### STATED EXERCISE
Copy out each line below that contains the word "Open". Case counts.

════════

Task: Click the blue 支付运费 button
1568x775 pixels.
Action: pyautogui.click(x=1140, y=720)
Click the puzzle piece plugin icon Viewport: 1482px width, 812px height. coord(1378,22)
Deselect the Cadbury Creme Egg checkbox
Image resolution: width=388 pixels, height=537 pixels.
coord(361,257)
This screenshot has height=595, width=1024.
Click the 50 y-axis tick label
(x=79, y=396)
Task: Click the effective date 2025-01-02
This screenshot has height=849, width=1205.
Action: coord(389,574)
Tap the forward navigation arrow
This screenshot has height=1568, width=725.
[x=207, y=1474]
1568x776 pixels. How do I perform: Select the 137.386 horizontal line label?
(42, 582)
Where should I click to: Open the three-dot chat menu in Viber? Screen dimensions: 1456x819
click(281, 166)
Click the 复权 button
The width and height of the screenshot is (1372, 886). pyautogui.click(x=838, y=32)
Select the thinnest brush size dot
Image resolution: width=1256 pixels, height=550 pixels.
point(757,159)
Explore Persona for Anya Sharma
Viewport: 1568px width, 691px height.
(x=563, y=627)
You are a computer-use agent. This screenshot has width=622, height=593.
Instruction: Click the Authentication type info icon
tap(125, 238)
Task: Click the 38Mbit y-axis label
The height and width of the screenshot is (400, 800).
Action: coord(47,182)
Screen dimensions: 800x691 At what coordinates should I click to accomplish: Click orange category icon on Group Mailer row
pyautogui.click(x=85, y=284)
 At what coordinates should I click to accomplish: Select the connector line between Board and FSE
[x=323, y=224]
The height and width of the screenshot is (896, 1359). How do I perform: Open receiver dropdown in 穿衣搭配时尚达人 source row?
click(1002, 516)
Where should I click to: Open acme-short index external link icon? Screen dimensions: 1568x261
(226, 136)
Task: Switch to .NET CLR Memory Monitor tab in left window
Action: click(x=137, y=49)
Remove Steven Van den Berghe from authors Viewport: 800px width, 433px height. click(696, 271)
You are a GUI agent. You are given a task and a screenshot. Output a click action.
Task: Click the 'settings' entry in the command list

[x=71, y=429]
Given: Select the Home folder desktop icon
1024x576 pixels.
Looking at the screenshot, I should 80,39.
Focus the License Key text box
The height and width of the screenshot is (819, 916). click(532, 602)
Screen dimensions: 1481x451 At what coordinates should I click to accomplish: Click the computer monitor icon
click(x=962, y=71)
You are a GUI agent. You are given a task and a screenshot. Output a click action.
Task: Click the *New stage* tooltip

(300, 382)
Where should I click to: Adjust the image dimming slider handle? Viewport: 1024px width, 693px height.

════════

### EXERCISE RESULT
Where should I click to: Open the three-dot chat menu in Viber? Screen dimensions: 1456x819
The height and width of the screenshot is (896, 1359). How do I perform: Open receiver dropdown in 穿衣搭配时尚达人 source row?
Where should I click to: Open acme-short index external link icon? Screen dimensions: 1568x261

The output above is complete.